* _SUPPLIED ENTRIES_
"""

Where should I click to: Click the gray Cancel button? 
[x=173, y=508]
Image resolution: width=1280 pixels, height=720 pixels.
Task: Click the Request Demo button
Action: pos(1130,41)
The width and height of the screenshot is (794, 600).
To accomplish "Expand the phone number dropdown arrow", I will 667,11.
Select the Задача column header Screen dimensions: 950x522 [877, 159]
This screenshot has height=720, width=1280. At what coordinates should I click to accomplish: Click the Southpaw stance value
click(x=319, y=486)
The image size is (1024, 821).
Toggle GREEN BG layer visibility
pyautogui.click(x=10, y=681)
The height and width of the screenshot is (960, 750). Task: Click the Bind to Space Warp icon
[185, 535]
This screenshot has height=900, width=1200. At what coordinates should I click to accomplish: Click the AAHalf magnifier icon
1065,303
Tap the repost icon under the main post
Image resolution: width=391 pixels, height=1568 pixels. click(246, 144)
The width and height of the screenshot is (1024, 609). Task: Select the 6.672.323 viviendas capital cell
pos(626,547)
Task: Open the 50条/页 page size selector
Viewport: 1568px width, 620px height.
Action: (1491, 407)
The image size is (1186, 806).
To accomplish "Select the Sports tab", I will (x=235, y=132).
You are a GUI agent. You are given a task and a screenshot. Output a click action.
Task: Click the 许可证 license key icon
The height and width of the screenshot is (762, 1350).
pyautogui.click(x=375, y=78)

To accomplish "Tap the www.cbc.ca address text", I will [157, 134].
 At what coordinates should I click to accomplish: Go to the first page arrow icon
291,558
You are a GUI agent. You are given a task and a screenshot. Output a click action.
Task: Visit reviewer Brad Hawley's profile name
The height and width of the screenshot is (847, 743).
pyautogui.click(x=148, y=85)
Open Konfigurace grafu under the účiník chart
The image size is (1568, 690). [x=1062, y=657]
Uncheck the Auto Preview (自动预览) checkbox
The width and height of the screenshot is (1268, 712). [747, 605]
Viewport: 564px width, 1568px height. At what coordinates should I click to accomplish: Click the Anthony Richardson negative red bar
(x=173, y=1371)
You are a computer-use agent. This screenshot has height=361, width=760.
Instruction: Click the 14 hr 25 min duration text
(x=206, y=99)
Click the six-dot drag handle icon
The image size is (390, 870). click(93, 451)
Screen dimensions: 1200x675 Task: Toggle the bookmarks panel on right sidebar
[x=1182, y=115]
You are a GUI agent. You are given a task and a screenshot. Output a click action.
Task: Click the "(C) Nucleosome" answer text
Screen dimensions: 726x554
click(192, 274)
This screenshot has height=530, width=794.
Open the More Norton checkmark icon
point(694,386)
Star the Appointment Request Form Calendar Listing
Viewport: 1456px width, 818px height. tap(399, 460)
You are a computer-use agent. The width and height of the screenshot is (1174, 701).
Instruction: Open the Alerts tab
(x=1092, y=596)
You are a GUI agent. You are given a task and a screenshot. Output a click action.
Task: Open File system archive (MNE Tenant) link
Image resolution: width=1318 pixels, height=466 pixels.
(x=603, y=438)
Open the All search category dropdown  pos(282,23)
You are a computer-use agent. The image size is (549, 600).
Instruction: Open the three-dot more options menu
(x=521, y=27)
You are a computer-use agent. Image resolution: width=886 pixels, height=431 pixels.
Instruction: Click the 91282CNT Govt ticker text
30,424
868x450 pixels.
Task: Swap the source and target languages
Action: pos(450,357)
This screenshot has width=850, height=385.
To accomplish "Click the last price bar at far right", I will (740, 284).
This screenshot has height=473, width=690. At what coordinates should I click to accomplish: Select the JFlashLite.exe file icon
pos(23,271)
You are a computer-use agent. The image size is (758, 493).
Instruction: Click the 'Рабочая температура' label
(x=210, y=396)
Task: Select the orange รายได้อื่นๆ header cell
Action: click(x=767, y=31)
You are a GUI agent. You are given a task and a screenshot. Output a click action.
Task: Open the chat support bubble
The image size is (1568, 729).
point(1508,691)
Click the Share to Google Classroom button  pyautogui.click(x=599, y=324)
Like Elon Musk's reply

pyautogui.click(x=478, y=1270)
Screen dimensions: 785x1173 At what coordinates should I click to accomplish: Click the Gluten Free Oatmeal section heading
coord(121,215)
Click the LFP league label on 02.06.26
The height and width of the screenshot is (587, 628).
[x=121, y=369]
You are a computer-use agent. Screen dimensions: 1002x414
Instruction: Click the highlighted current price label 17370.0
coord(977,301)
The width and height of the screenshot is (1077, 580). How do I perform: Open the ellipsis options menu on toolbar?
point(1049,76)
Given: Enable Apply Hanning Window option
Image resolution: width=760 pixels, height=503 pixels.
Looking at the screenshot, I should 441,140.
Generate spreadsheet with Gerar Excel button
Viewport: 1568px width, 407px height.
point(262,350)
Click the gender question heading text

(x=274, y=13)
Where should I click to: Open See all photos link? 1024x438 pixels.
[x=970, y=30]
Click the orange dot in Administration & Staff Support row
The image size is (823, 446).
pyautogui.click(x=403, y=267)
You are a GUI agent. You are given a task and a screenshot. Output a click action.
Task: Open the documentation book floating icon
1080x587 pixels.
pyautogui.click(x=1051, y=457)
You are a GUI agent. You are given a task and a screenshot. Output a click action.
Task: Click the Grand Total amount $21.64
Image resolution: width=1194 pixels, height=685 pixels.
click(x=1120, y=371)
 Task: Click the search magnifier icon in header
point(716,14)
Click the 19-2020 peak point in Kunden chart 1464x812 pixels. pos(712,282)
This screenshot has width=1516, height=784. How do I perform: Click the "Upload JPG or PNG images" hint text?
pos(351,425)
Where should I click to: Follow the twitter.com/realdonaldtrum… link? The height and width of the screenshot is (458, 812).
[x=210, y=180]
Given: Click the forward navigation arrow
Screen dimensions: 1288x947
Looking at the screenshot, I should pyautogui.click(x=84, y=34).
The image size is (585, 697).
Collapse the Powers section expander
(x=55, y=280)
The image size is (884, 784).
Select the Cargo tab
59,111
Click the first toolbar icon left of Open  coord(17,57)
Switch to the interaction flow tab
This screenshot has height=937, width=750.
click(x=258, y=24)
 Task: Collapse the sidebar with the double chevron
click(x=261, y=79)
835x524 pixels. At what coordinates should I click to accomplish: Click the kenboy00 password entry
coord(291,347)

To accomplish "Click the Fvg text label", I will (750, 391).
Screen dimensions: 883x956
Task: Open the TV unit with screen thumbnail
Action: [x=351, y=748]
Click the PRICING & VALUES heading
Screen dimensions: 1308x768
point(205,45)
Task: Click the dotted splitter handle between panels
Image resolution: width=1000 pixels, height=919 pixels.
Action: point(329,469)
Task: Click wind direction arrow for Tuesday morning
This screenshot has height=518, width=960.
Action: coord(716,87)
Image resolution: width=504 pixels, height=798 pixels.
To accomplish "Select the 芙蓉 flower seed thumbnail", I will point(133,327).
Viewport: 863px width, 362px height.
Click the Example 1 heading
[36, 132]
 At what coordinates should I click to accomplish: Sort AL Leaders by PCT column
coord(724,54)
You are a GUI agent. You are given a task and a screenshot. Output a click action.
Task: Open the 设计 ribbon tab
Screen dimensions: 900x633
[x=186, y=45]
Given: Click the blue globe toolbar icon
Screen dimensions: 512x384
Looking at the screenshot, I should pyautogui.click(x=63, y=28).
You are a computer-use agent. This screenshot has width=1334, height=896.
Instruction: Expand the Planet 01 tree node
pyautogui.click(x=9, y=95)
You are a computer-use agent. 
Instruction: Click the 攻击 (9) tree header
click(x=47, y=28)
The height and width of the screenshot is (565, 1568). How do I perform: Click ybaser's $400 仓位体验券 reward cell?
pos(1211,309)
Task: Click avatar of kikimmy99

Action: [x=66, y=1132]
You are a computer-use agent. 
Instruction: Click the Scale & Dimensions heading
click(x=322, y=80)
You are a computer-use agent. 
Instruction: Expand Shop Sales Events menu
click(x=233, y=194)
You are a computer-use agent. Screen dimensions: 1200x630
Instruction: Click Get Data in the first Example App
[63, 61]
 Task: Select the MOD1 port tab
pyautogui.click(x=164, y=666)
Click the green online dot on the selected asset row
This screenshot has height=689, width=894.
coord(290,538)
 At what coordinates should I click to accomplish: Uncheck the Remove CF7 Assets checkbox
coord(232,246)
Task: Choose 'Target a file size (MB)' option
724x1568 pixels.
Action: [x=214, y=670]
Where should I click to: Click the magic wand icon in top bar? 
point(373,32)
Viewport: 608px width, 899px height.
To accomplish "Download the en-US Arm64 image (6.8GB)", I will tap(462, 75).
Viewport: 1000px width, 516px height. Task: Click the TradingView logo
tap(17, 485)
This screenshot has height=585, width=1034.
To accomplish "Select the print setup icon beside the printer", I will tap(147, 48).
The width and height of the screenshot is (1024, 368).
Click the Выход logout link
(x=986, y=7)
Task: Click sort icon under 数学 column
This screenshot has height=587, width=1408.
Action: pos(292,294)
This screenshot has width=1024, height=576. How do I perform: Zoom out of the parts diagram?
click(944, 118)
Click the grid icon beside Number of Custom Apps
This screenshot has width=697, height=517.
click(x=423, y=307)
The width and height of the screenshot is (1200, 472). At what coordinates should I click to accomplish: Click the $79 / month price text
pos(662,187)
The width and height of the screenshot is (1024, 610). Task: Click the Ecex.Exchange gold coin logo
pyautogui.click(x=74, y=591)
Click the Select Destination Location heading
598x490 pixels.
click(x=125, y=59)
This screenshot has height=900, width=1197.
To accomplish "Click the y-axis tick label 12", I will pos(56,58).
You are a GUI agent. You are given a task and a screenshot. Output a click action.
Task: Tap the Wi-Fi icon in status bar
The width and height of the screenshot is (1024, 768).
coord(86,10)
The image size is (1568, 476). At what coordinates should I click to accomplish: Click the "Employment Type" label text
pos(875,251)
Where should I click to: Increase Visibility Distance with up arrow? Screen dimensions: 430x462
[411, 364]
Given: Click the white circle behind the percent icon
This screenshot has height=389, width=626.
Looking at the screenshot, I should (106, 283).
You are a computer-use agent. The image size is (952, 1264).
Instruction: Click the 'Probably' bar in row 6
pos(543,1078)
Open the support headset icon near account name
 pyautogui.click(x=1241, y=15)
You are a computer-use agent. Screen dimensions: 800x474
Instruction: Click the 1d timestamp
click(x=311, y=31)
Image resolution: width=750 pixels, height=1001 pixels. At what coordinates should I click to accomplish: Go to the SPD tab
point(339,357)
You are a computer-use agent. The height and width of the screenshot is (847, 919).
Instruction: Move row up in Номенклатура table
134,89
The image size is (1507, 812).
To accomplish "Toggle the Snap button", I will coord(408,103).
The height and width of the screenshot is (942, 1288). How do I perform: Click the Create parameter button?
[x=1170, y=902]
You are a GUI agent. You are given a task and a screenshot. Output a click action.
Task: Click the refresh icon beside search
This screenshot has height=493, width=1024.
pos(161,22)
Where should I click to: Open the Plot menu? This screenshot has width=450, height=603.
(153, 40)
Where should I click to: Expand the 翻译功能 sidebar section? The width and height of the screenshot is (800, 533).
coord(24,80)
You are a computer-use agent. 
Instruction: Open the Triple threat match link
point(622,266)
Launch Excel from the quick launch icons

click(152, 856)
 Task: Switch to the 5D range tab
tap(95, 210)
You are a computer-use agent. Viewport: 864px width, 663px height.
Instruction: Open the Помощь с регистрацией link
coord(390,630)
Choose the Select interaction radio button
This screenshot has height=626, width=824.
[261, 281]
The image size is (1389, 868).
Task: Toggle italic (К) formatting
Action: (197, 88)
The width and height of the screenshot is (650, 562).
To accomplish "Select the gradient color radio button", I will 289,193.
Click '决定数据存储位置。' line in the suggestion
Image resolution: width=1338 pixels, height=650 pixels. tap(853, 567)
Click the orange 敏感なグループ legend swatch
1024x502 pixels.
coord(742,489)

"""

Go through the listing above line by line and state how many lines include the string "radio". Write only the number.

* _WRITTEN RESPONSE_
2